Stored items

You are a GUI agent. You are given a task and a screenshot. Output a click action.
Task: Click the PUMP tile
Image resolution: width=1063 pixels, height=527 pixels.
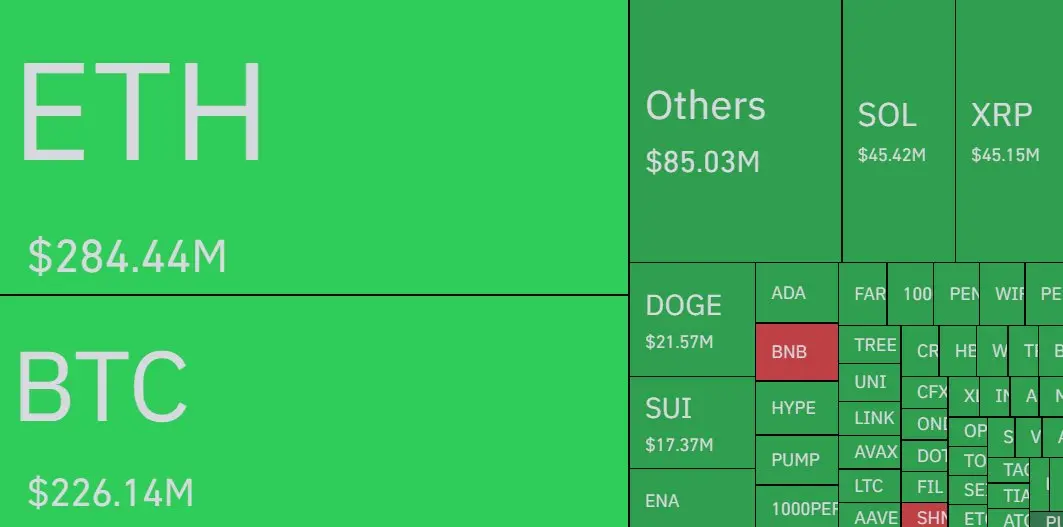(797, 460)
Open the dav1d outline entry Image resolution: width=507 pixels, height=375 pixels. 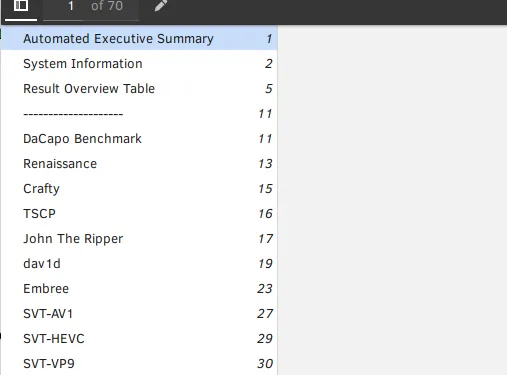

PROBLEM REQUIREMENTS:
Would you write out all of the records exactly, omitting the pictures?

FINISHED TASK:
You are a GUI agent. You are given a task and a screenshot. Output a click action.
Task: Click the PUMP tile
Image resolution: width=1063 pixels, height=527 pixels.
(797, 460)
Open the dav1d outline entry Image resolution: width=507 pixels, height=375 pixels. 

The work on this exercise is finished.